Mais qu’ont bien pu se dire ces deux exilés si dissemblables ?
Quel improbable dialogue entre le Français et le Viennois, l’auteur de La Grande Peur des bien-pensants qui a rompu avec l’antisémitisme mais dédiera encore à Drumont son hommage aux héros du ghetto de Varsovie et le Juif cosmopolite, chassé d’Autriche, pourchassé par des espions nazis jusqu’à Petropolis où il a élu domicile ?
Et que s’est-il réellement passé, ce jour-là, entre l’écrivain-vacher ne se sentant chez lui, disait-il, que parmi les hommes de ferme qu’il a vus pleurer à l’annonce de la capitulation de la France et l’intellectuel raffiné ne concevant pas de vivre sans avoir à portée de main les œuvres complètes de Montaigne et d’Oscar Wilde ?
Nul n’en a jamais rien su.
Alors, Sébastien Lapaque invente (Échec et mat au paradis, Actes Sud).
Mieux, il reconstitue.
Il a passé des années, que dis-je ? des décennies, à enquêter entre France et Brésil.
Au Brésil, il a cherché, rêvé, interrogé les derniers témoins sur les collines couvertes de givre des hauts plateaux du Minas Gerais où s’est réfugié Bernanos ; dans le quartier Valparaiso, à Petropolis, où se trouve encore la petite maison blanche où Zweig, deux jours après sa dernière partie d’échecs, a fini par se suicider ; il est allé dans des couvents où l’on se souvient de ces deux prophètes hébreux qu’étaient devenus le juif Zweig et le catholique Bernanos et il en a identifié d’autres, dans les archives du Musée impérial, où s’étaient établis des franciscains nazis ; il a reconnu la synagogue de Rio où l’auteur du Chandelier enterré est allé, le soir de son dernier Kippour, entendre ses frères en Israël prier ; les cafés qu’il affectionnait et où il aurait déjà pu croiser ce romancier du silence qu’était Bernanos et qui n’écrivait jamais si bien, pourtant, qu’au « son de la voix humaine » ; et puis il a interrogé, à l’Académie brésilienne des lettres, un ami et confident du Français, Geraldo França de Lima, qui, au seuil de la mort, aveugle, se souvient d’un Monsieur élégant, descendant du train à Barbacena et demandant, en allemand, si on peut le conduire à l’auteur des Grands Cimetières sous la lune – il a reconstitué, ainsi, avec une virtuosité bouleversante et érudite, leur dialogue, non de morts, mais de vivants.
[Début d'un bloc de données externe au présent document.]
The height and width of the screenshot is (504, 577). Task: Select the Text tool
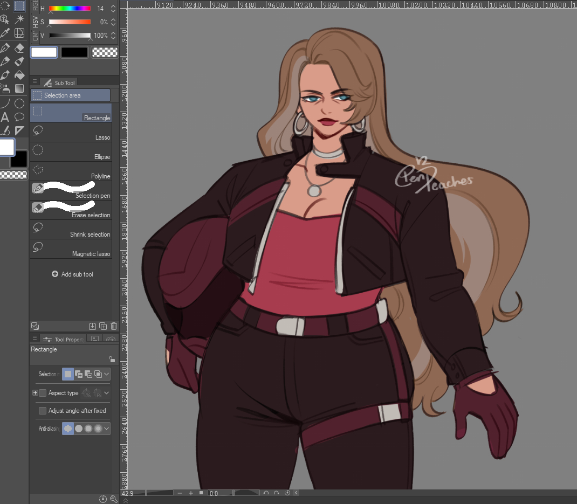5,117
On entend, dans ce roman vrai, deux grandes âmes tempêter contre l’âge sombre où entre le monde.
On voit l’un, conteur des ténèbres, comprendre, parmi les premiers, que la France est tombée aux mains d’un « traître », d’une « bourrique », d’un « coquin » nommé Pétain et l’autre, qui fut le biographe de Marie-Antoinette, désespéré par le spectacle de l’« unité spirituelle » de l’Europe déchiquetée par les blindés nazis.
On y parle d’honneur et de résistance.
De la bêtise du nationalisme et des idéologies d’État.
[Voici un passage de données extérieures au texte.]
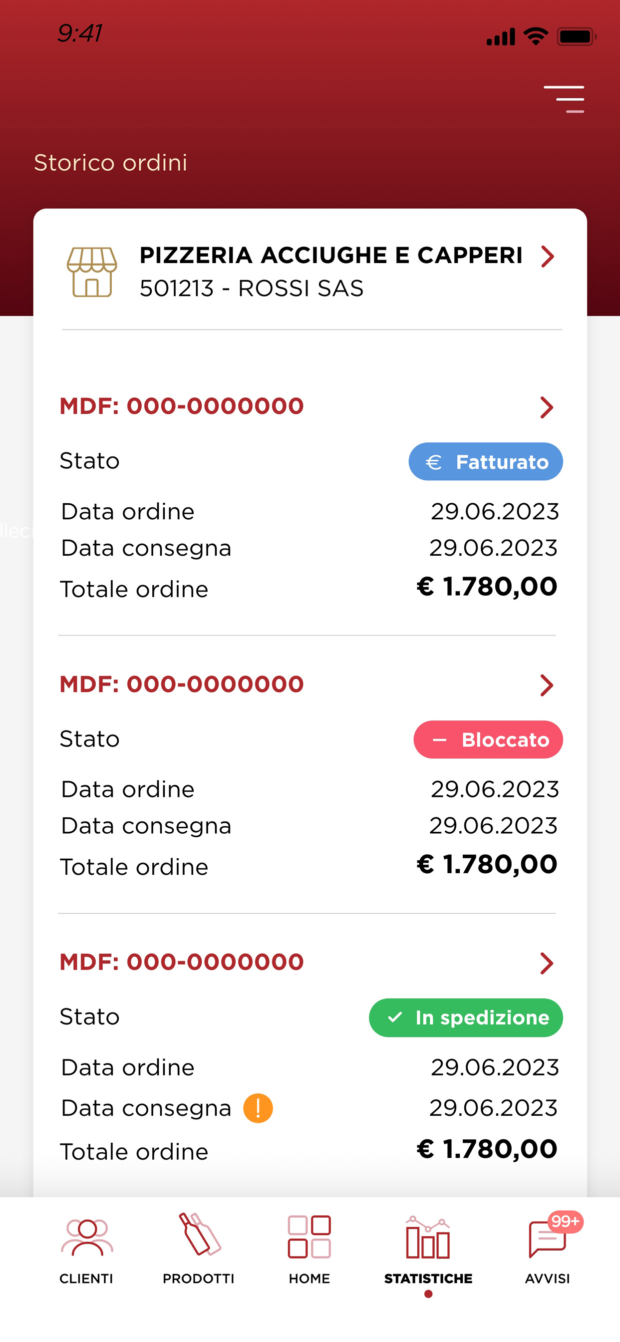Tap the 99+ notifications badge
The width and height of the screenshot is (620, 1342).
pos(565,1222)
Du règne de Satan sur la terre et du triomphe, avec lui, de la robotique fasciste brûleuse de livres.
On y adjure les hommes libres de ne plus imaginer que l’on puisse transiger, cesser le feu, s’entendre, avec ceux qui ont déclaré la guerre à l’humanité.
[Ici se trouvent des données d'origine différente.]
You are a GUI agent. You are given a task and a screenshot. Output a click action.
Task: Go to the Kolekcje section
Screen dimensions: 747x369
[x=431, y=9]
On y parle de ce faux « pays neuf » qu’est le Brésil et qui a la grande mémoire, en vérité, de ses peuples métissés.
Et puis, bien sûr, la littérature : comment continuer d’écrire quand on fuit les vengeurs de sang ? quand les mots que l’on ouvrage sont comme des fleurs coupées ? faut-il changer de langue, alors ? de peuple ? qu’advient-il d’un écrivain qui n’a plus de public et à qui il ne reste que des amis ? et que dire des existences confortables que continuent de mener MM. Paul Valéry et Pierre Benoit ?
Le dénouement, hélas, est connu.
Mais c’est le talent de l’auteur de nous tenir en haleine et, au terme d’un dialogue entrecoupé d’intermèdes où on le suit dans sa quête fiévreuse, de nous donner à vivre cette fin comme un coup de théâtre.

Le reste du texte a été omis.